Neighborhood Components Analysis is a supervised learning algorithm and similar with KNN.

In [None]:
nca = NeighborhoodComponentsAnalysis(n_components = 2, random_state = 42)
nca.fit(x_scaled, y)
x_reduced_nca = nca.transform(x_scaled)
nca_data = pd.DataFrame(x_reduced_nca, columns = ["p1","p2"])
nca_data["target"] = y
sns.scatterplot(x = "p1", y = "p2", hue = "target", data = nca_data)
plt.title("NCA: p1 vs p2")

Train-test split

In [None]:
x_train_nca, x_test_nca, y_train_nca, y_test_nca = train_test_split(x_reduced_nca, y, test_size = 0.33, random_state = 42)

In [None]:
grid_nca = optimumKValue(x_train_nca, x_test_nca, y_train_nca, y_test_nca)

In [None]:
#visualize
cmap_light = ListedColormap(["orange","cornflowerblue"])
cmap_bold = ListedColormap(["darkorange","darkblue"])

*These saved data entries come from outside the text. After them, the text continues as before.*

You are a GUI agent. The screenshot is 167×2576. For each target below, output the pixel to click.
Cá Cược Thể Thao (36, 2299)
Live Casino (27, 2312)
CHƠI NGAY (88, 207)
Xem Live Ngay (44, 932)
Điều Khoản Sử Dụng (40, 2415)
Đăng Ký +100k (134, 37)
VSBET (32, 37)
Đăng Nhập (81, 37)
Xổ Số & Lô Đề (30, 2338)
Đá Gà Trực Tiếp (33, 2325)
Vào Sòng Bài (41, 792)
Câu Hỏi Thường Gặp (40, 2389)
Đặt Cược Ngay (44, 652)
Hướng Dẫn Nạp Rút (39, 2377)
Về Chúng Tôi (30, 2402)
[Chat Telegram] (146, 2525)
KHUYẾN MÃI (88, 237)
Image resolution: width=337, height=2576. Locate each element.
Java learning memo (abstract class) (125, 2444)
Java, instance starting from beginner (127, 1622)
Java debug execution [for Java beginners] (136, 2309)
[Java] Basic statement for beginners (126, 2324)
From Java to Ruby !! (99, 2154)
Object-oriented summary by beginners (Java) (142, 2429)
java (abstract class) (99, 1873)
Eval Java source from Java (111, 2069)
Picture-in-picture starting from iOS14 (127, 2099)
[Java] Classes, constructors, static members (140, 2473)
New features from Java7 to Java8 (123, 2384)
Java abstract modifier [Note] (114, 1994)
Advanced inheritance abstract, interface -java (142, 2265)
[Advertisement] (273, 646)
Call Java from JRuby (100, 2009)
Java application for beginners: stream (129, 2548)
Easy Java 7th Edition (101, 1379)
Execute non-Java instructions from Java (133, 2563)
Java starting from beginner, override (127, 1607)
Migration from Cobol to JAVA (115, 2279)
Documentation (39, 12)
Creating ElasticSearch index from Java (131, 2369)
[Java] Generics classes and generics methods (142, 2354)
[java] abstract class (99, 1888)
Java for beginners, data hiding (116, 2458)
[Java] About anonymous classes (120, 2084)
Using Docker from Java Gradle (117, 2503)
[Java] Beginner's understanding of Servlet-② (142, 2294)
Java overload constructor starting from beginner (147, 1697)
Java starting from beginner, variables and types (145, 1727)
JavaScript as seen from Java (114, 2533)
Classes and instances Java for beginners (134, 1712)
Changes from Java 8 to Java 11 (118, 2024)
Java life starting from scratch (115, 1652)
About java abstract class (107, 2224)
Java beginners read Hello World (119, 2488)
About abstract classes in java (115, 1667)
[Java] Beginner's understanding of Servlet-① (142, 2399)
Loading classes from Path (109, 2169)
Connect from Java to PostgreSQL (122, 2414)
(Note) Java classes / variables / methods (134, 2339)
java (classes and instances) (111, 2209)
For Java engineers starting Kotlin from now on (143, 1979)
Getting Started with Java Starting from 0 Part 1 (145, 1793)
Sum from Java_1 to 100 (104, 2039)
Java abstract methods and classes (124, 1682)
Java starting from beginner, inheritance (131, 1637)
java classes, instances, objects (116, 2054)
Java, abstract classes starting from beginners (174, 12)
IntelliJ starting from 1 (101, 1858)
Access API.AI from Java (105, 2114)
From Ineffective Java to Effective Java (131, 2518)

h = 0.1 #step size in the mesh
x = x_reduced_nca
x_min, x_max = x[:,0].min() - 1, x[:,0].max() + 1
y_min, y_max = x[:,1].min() - 1, x[:,1].max() + 1
xx, yy = np.meshgrid(np.arange(x_min, x_max, h), np.arange(y_min, y_max, h))

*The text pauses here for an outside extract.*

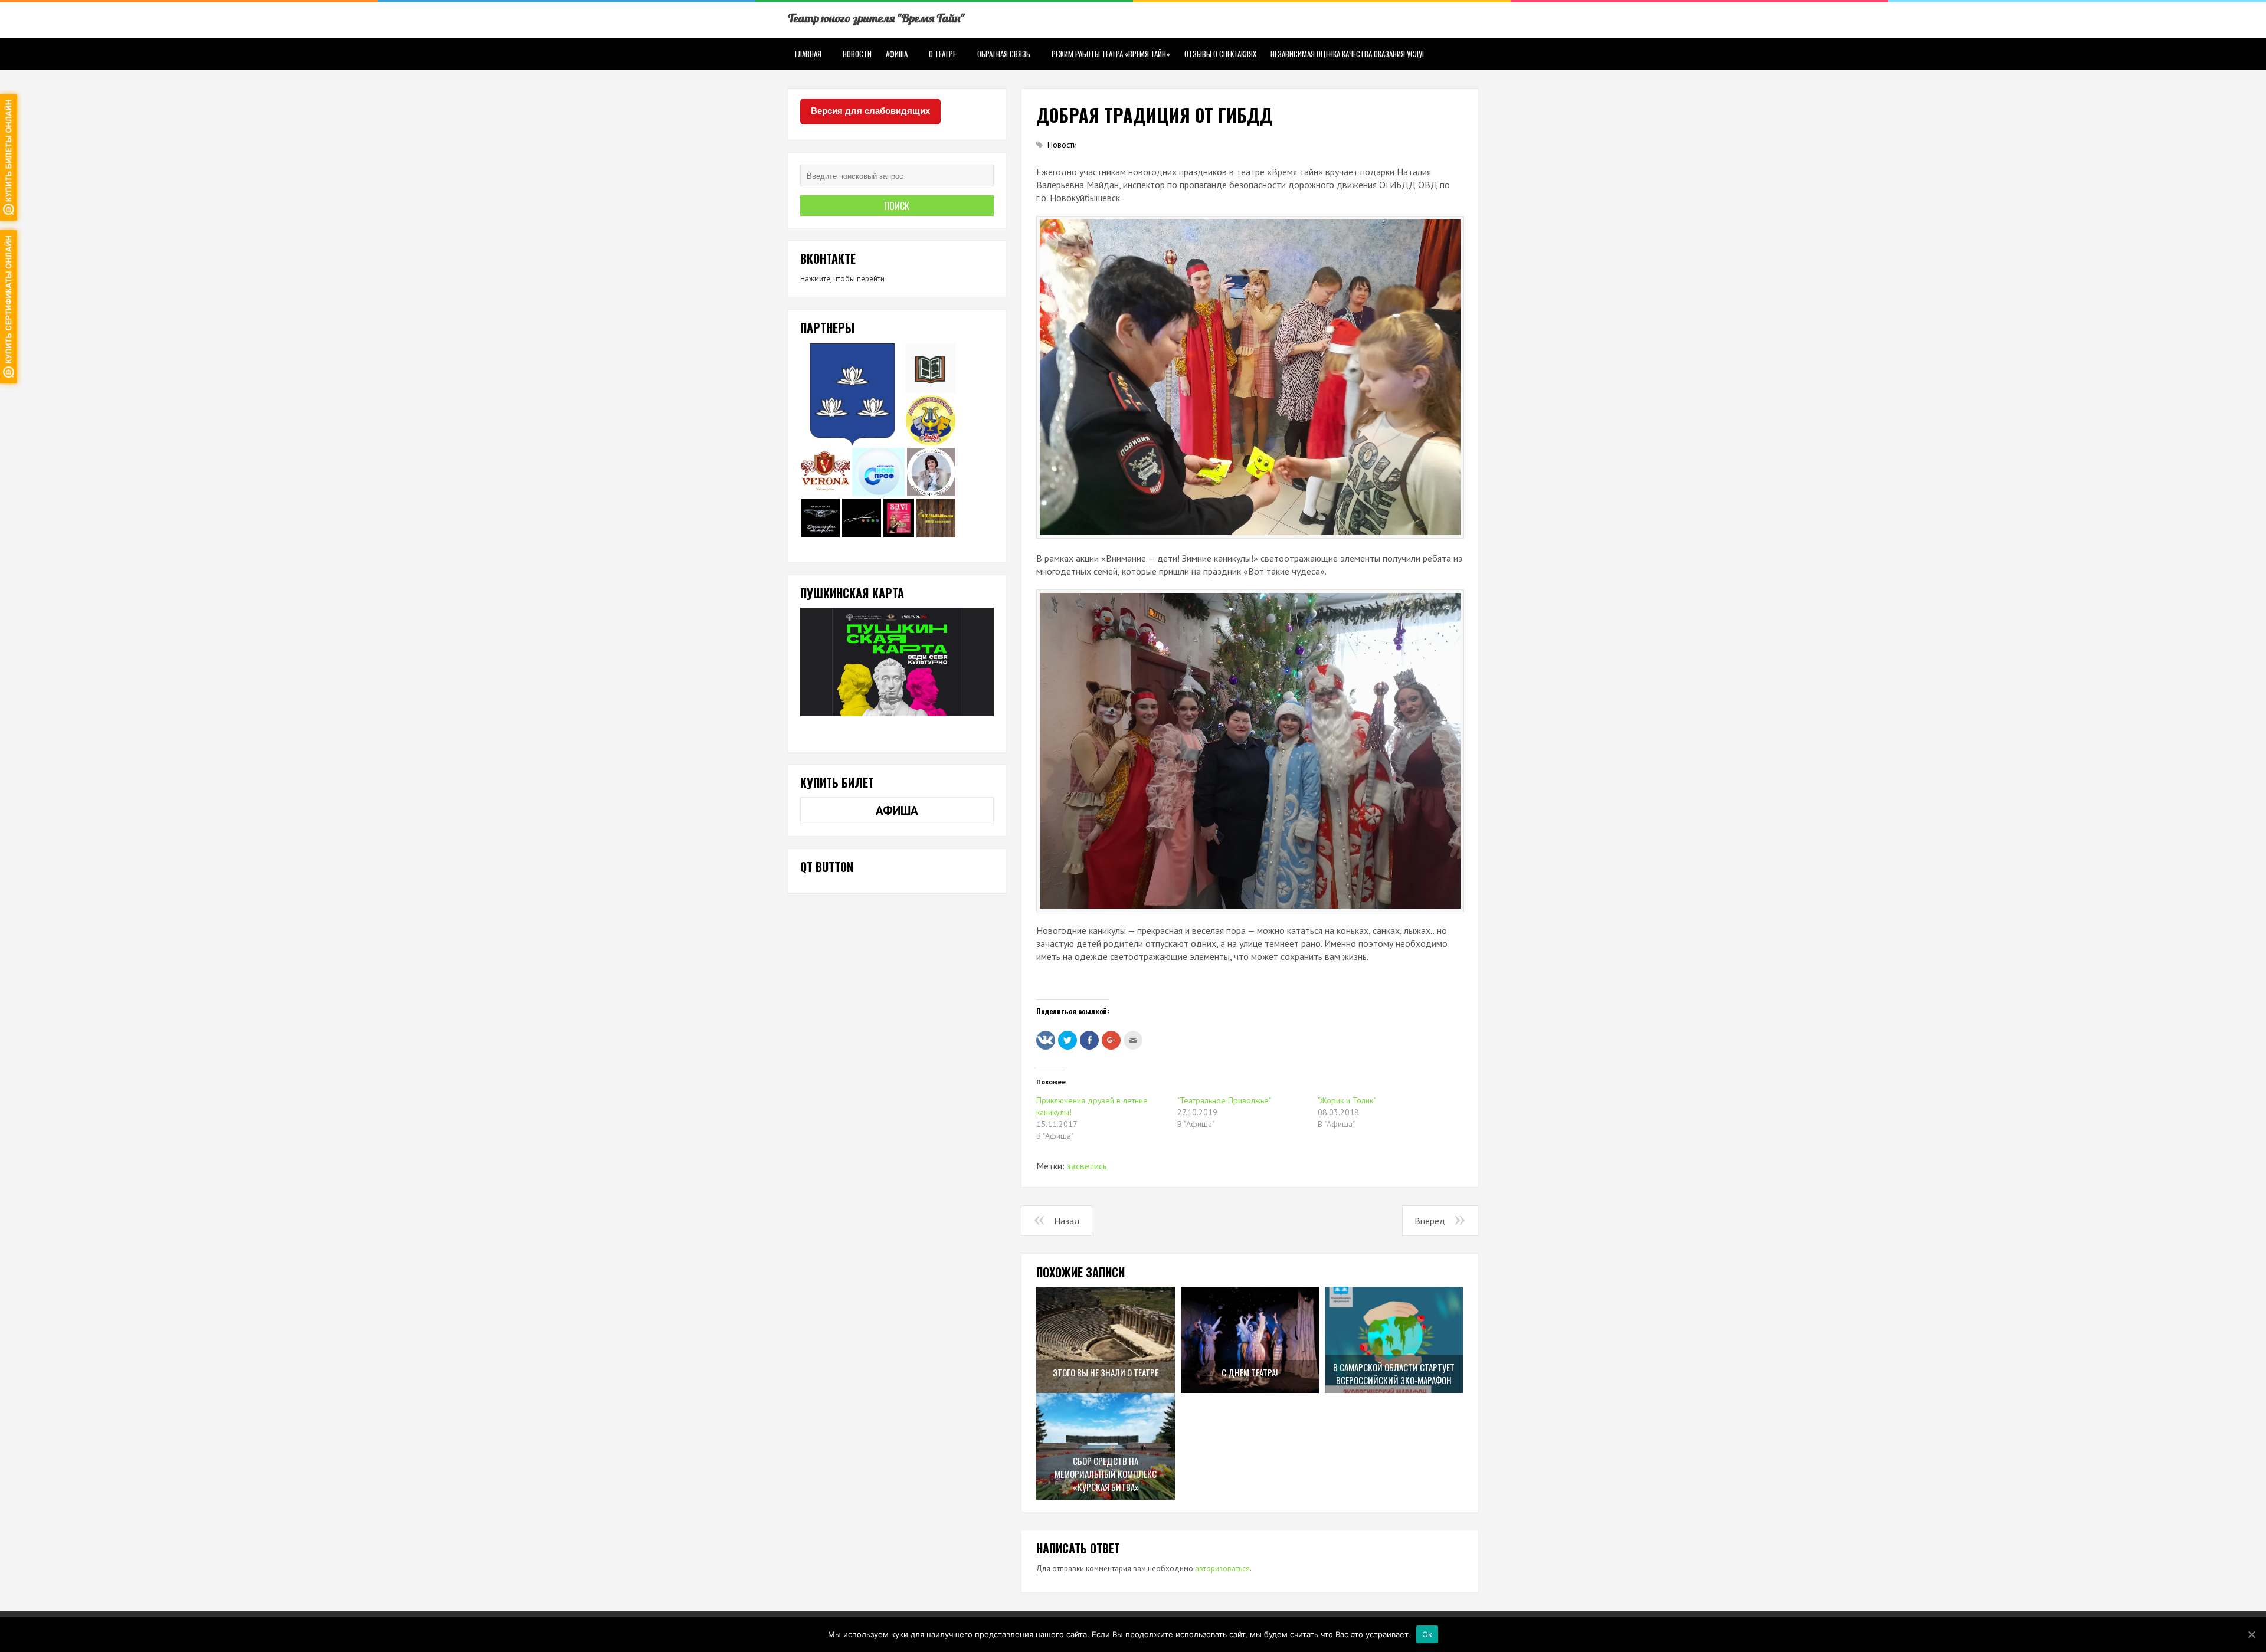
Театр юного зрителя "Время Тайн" (876, 18)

z = grid_nca.predict(np.c_[xx.ravel(), yy.ravel()])

#plot results
z = z.reshape(xx.shape)
plt.figure(figsize=(15,10))
plt.pcolormesh(xx, yy, z, cmap = cmap_light)

#plot training points
plt.scatter(x[:,0], x[:,1], c = y, cmap = cmap_bold, edgecolor = "k", s = 20)
plt.xlim(xx.min(), xx.max()) #axis' size
plt.ylim(yy.min(), yy.max())
plt.title("%i-Class classification (k = %i, weights '%s')" % (len(np.unique(y)), grid_nca.best_estimator_.n_neighbors, grid_nca.best_estimator_.weights))

As a result; I get approximately 98% accuracy with 4 mistakes out of test 183 samples.